The SMATR package (Standardised Major Axis estimation and Testing Routines) is designed for when you are fitting lines and:
This situation commonly arises in allometry (the study of how one size variable scales against another), this is the main place these methods are useful in ecology.
These methods were NOT designed to deal with situations where you have measurement error in X (a very widely held misconception). That is a completely unrelated issue and measurement error should not be used to inform whether you use SMATR or not (nor does it inform which SMATR method you use).
WHY NOT USE REGRESSION (LM FUNCTION)?
Example: does brain size scale as the 2/3 power of body size? (Thus brain surface area would scale against mass)
library(MASS)
plot(Animals, log = "xy")
ftBrainBody = lm(log(Animals$brain) ~ log(Animals$body))
confint(ftBrainBody)
## 2.5 % 97.5 %
## (Intercept) 1.7057 3.4041
## log(Animals$body) 0.3353 0.6567
From a linear regression of brain size against body size, the estimated slope is about 0.5, 95% CI does not cover 2/3, so we would conclude that there is some evidence that the relationshpi is flatter than 2/3 scaling.
ftBodyBrain = lm(log(Animals$body) ~ log(Animals$brain))
confint(ftBodyBrain)
## 2.5 % 97.5 %
## (Intercept) -3.6397 0.3396
## log(Animals$brain) 0.8282 1.6219
Reversing axes now you might expect the slope to be 1/0.5=2, and the CI to not cover 1.5, the inverse of 2/3. Nope - the estimated slope is about 1.2 (much flatter than 2), and the 95% CI covers 1.5, so we would reach the opposite conclusion - there is no evidence that the relationship differs from 2/3 scaling.

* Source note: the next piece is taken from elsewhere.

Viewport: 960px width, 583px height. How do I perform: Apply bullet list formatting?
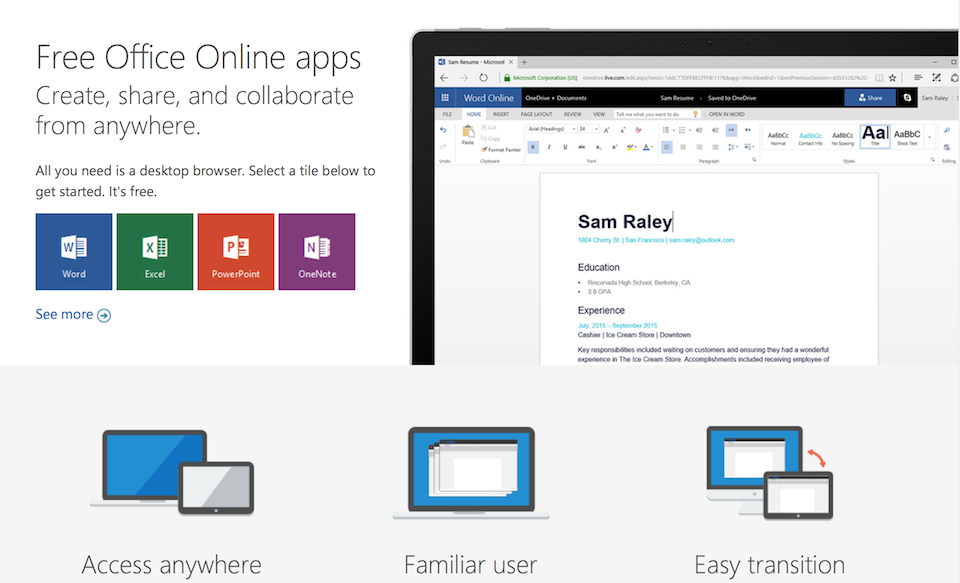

The problem with using regression in allometry is regression to the mean, slopes are flatter than you might expect. Regression lines are designed for predicting Y from X and are great for that situation. But that is not what we are trying to do here - instead of minimising error predicting Y, we want to minimise the straight-line distance of points from the line, or something similiar).
WHAT DOES SMATR DO? The Major Axis (MA) minimises straight-line distance of points from the line, the Standardised Major Axis (SMA) first standardises data before doing so. SMA is scale invariant (doubling Y doubles the slope), MA is rotation invariant (who cares). Some have argued SMA is better if your variables are measured on different scales (e.g. weight in grams vs energy in Joules) hence their scaling is arbitrary. These methods are closely related to principal components analysis, and SMATR is designed for estimation and inference about (S)MA.
library(smatr)
## Loading required package: plyr
ft = sma(brain ~ body, data = Animals, log = "xy")
summary(ft)
## Call: sma(formula = brain ~ body, data = Animals, log = "xy")
##
## Fit using Standardized Major Axis
##
## These variables were log-transformed before fitting: xy
##
## Confidence intervals (CI) are at 95%
##
## ------------------------------------------------------------
## Coefficients:
## elevation slope
## estimate 0.8798 0.6363
## lower limit 0.4999 0.4956
## upper limit 1.2596 0.8170
##
## H0 : variables uncorrelated
## R-squared : 0.6076
## P-value : 1e-06
what happens if you reverse the axes? Do you get the same answer?
ft = sma(body ~ brain, data = Animals, log = "xy")
summary(ft)
## Call: sma(formula = body ~ brain, data = Animals, log = "xy")
##
## Fit using Standardized Major Axis
##
## These variables were log-transformed before fitting: xy
##
## Confidence intervals (CI) are at 95%
##
## ------------------------------------------------------------
## Coefficients:
## elevation slope
## estimate -1.3826 1.572
## lower limit -2.2585 1.224
## upper limit -0.5068 2.018
##
## H0 : variables uncorrelated
## R-squared : 0.6076
## P-value : 1e-06
to fit an MA instead:
ma(brain ~ body, data = Animals, log = "xy")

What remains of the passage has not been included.